In the film, Bridges and Birmingham’s characters develop a brotherly bond and the pair often joke with each other.
“Jeff’s character had an outlet with mine,” he says. “In the film, Jeff’s character has lost his wife and he’s looking for a bond. That’s where the jabbing comes from.”
Birmingham was in New Mexico for a couple months.
He says director David Mackenzie kept everything on course.
“Chris filmed for about three weeks,” he says. “He had time restraints and then had to move on to the new ‘Star Trek’ film.”
Birmingham enjoyed his time in New Mexico and has since moved on to plenty of new projects.
He recently wrapped the film “Wind River,” written by Sheridan. He also joined the cast for “Transformers: The Last Night.” And one of his most fun roles has been on the Netflix series “The Unbreakable Kimmy Schmidt,” in which he plays Virgil.
“All of these are great opportunities for me to grow as an actor,” he says. “It always comes down to how well the project is written.”
- Production Designer Tom Duffield was thrilled to find New Mexico towns such as Moriarty, Estancia, Tucumcari and just miles from the West Texas border, Clovis and Portales, to stand-in for West Texas towns.
“Moriarty is amazing.” he says. “I can’t believe we found such a perfect area. It has that beautiful tawny sea of grass, those unlimited horizons. David (Mackenzie) really wanted to capture the sense of desolation you feel in some of these small towns, towns that are getting rubbed out by the cities and the mega-stores, with downtowns that are just kind of evaporating. Moriarty is gorgeous but you get that feeling.”
- Director of photography Gils Nuttgens and production designer Tom Duffield found these New Mexico locations an incredible canvas, but director David Mackenzie also took them on a field trip to Texas.
“Before shooting began, we took a road trip through the actual locations where Taylor (Sheridan) based the screenplay, and then we went back to New Mexico and saw exactly how we could re-create that there,” Mackenzie says. “It was a tremendous help to absorb those details, and it became a big part of the creative process.”

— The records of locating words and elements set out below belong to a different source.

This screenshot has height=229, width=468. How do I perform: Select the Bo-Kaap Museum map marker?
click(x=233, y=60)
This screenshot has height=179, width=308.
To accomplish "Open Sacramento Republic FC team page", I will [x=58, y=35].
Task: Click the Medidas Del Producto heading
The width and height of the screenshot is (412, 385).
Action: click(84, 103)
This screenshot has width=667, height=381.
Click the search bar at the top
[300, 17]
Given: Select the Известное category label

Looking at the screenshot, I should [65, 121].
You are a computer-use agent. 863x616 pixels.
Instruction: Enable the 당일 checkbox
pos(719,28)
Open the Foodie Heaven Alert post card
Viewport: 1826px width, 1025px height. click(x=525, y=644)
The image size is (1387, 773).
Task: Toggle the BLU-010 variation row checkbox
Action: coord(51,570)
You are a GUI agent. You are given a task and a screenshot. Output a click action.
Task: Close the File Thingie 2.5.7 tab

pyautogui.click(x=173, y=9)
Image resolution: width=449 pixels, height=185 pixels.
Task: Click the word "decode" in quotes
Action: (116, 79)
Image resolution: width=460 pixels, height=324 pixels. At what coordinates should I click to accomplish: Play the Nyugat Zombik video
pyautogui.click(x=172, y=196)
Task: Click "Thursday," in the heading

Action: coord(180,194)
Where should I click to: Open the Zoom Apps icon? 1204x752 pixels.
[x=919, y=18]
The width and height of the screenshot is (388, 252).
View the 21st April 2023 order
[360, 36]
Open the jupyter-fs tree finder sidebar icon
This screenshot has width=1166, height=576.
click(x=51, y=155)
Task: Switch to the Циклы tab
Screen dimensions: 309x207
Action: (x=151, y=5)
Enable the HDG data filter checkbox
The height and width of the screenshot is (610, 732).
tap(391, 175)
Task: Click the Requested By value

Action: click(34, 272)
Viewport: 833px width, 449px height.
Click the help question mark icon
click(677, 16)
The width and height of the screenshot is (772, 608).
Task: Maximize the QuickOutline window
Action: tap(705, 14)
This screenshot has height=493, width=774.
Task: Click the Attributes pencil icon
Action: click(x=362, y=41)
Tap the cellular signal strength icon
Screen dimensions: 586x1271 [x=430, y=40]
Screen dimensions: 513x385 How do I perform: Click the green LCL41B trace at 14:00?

- For the banks that Toby and Tanner hold up, Duffield renovated several abandoned banks but was excited to have the chance to use the operational Western Bank in Clovis to play one of the fictitious Texas Midlands branches.
“It was so important to have real banks,” Duffield says. “A lot of banks didn’t want to let us film robbery for obvious reasons but the Western Bank shut down for a day, and even let us shoot gunfire inside. It gave us something amazing.”